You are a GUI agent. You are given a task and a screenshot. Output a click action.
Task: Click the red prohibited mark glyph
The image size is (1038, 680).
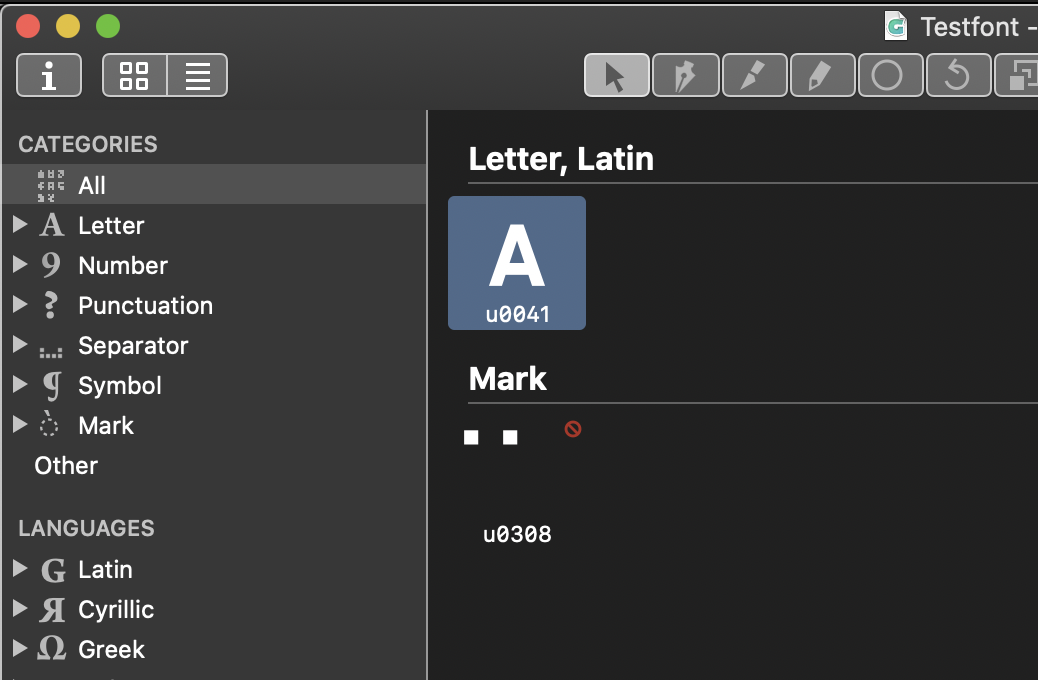tap(572, 429)
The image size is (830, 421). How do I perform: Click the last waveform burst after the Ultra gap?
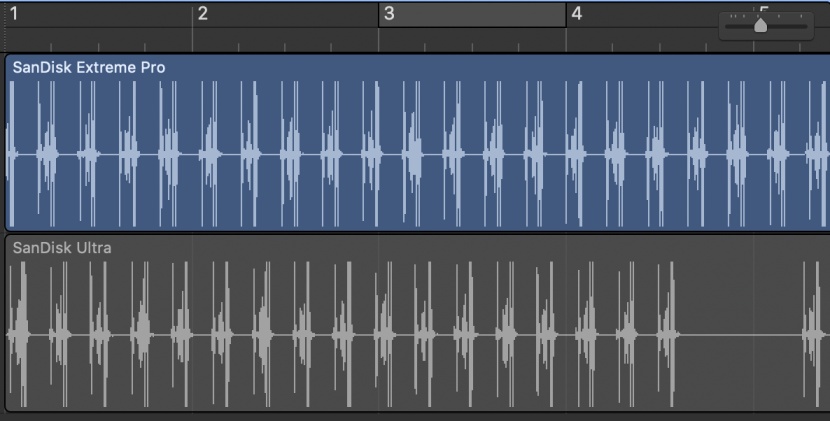812,333
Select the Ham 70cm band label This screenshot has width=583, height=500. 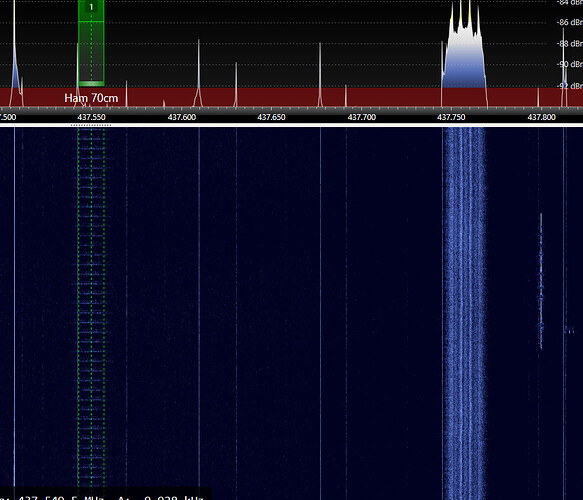click(91, 98)
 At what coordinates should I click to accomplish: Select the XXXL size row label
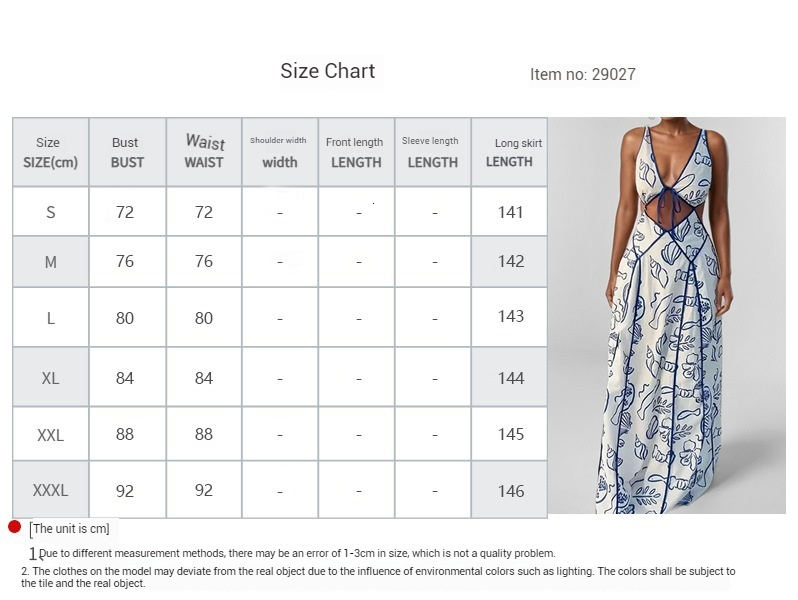coord(50,490)
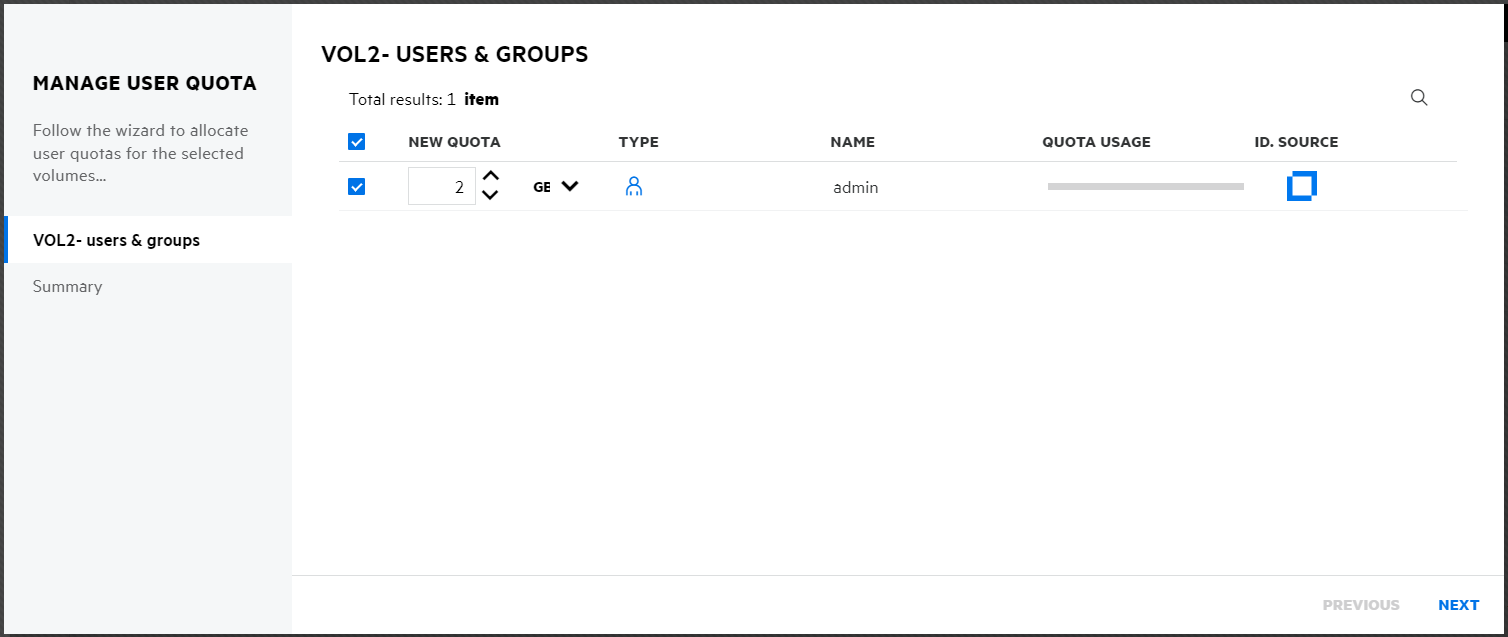Toggle the select-all checkbox in header
Image resolution: width=1508 pixels, height=637 pixels.
coord(357,142)
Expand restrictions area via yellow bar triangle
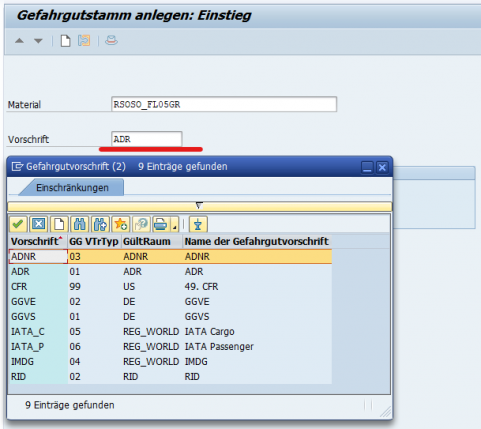Viewport: 481px width, 429px height. click(199, 206)

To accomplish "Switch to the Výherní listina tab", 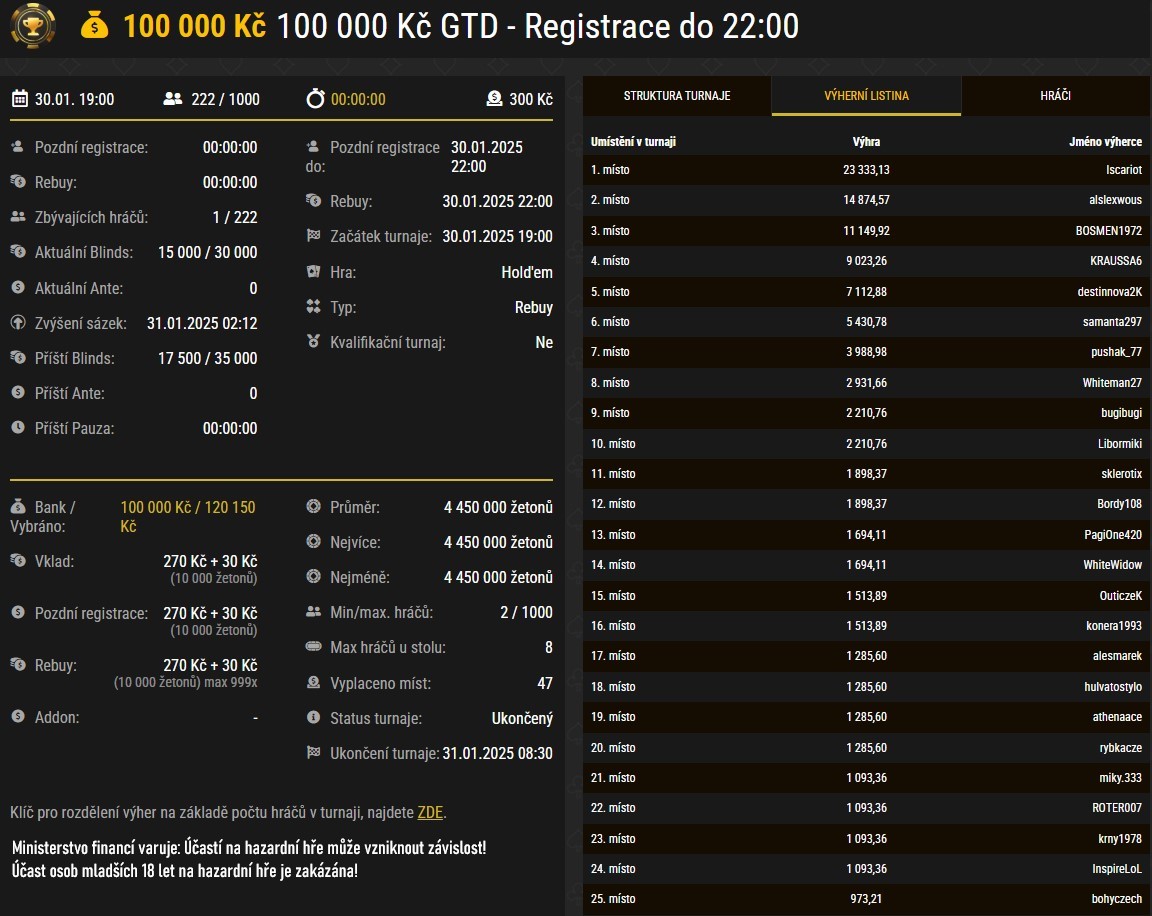I will tap(866, 96).
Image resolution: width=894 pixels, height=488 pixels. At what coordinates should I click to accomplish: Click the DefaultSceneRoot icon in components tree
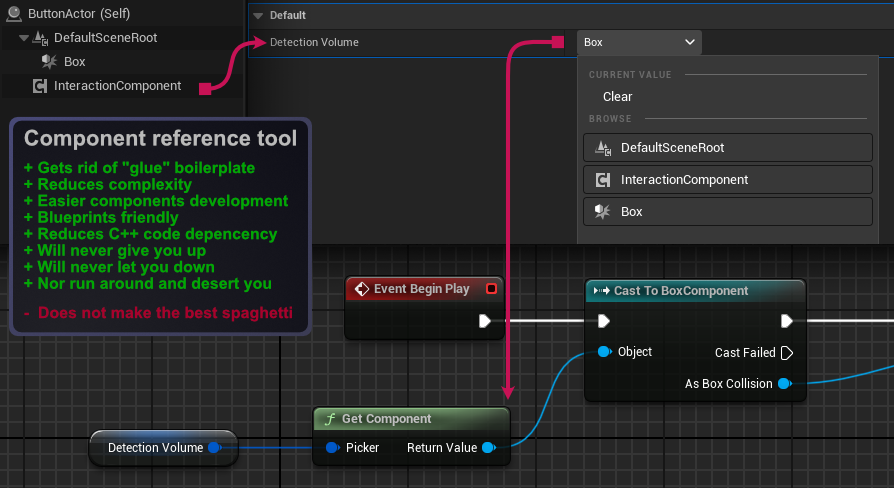(42, 38)
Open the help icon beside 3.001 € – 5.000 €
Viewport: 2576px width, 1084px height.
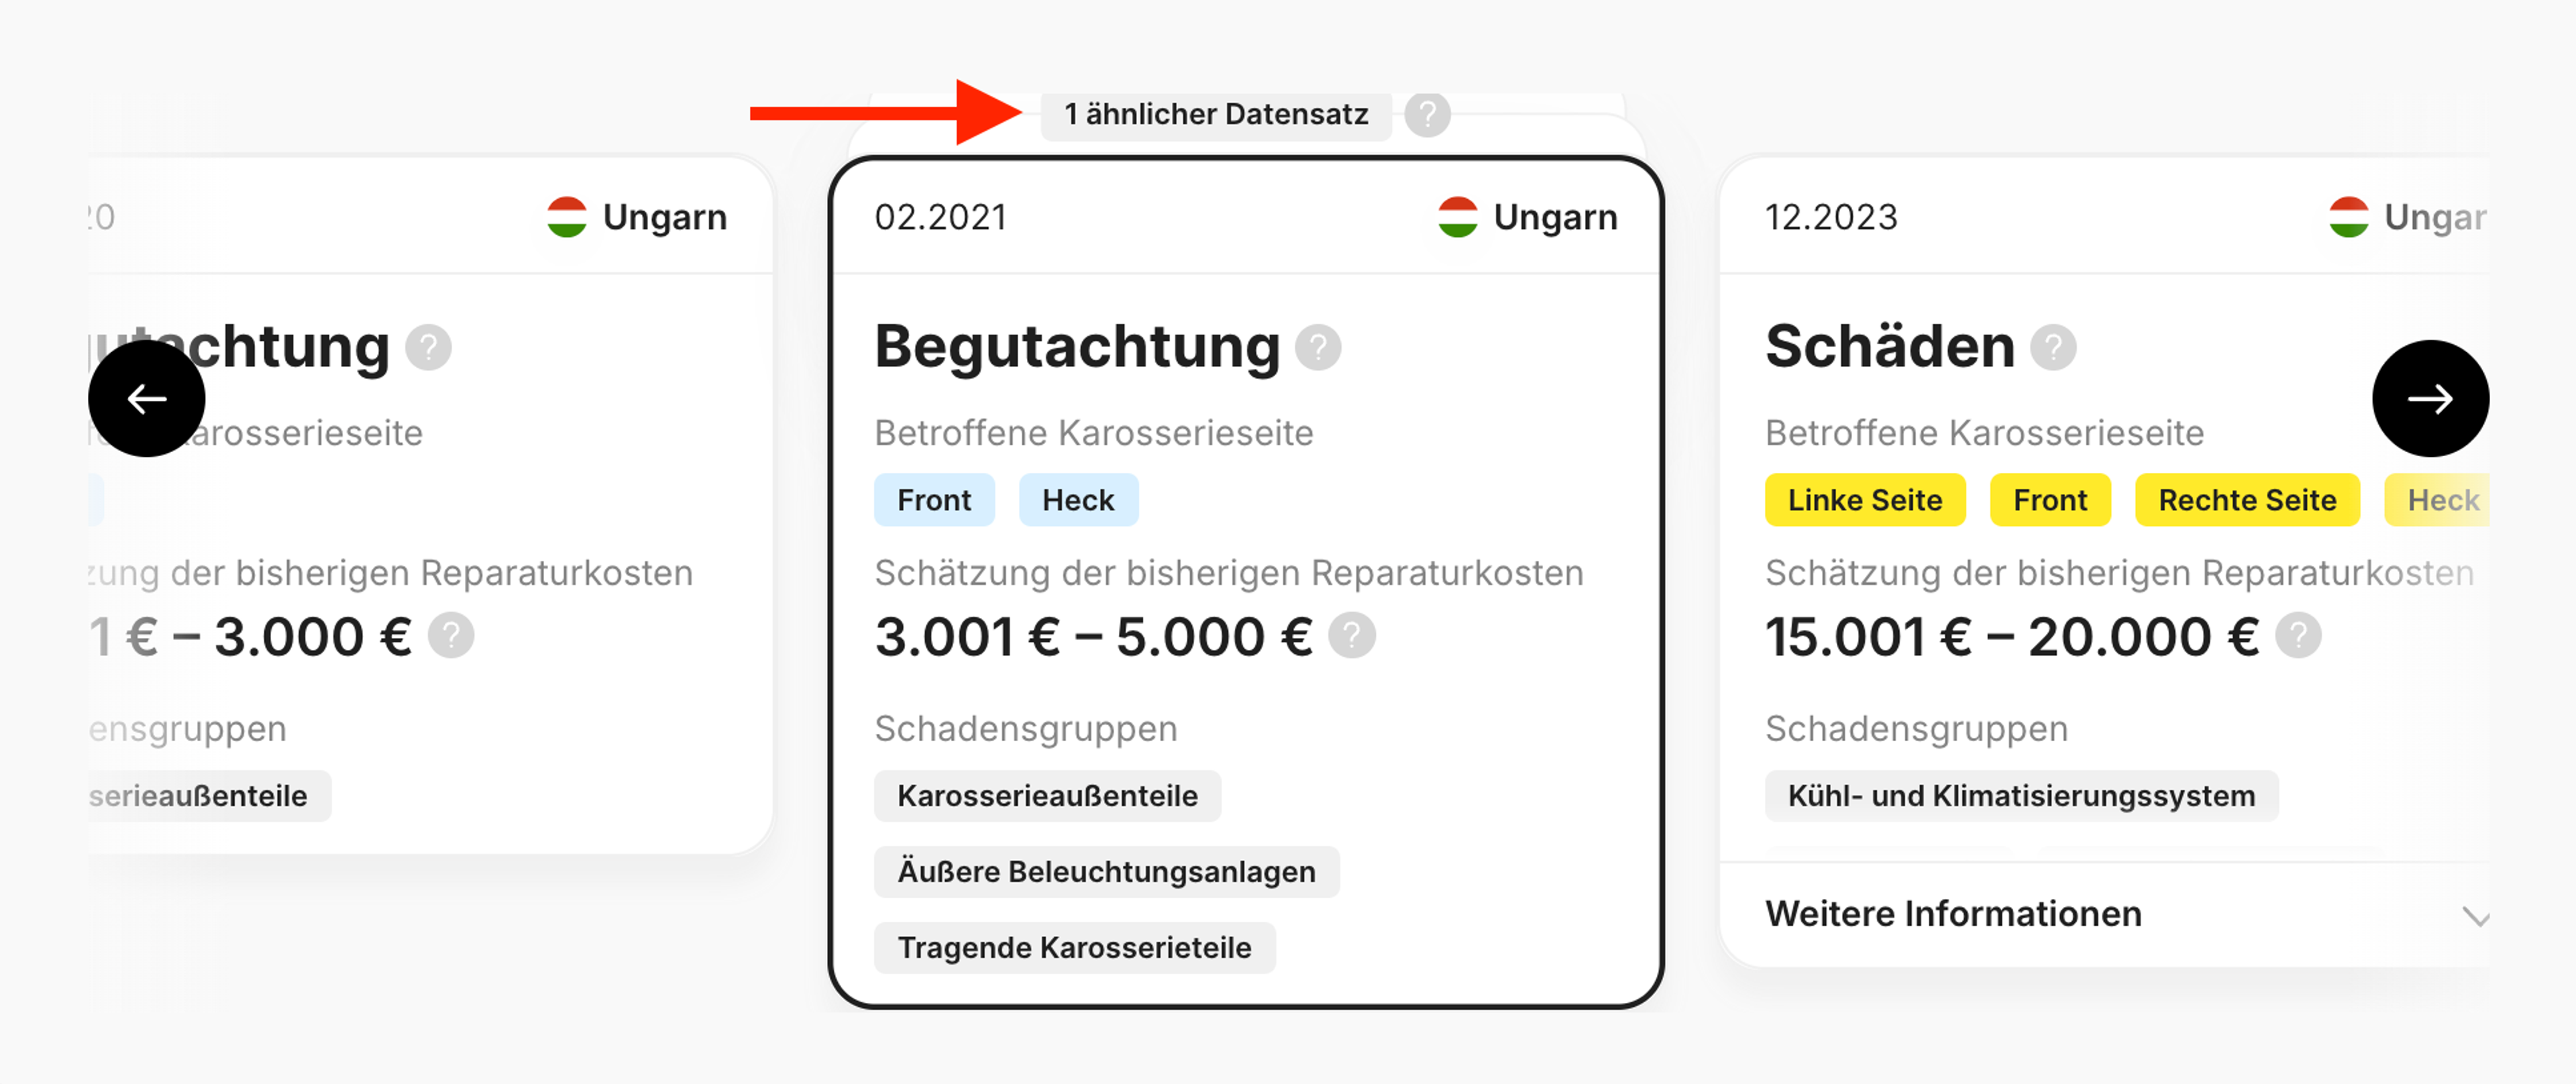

###

EXERCISE BRIEF: Please repeat the data above, from the line containing "Image resolution: width=894" through the end of the data, inclusive, and leave out the pictures.

FINAL ANSWER:
Image resolution: width=894 pixels, height=488 pixels. At what coordinates should I click to accomplish: Click the DefaultSceneRoot icon in components tree
(42, 38)
Open the help icon beside 3.001 € – 5.000 €
Viewport: 2576px width, 1084px height.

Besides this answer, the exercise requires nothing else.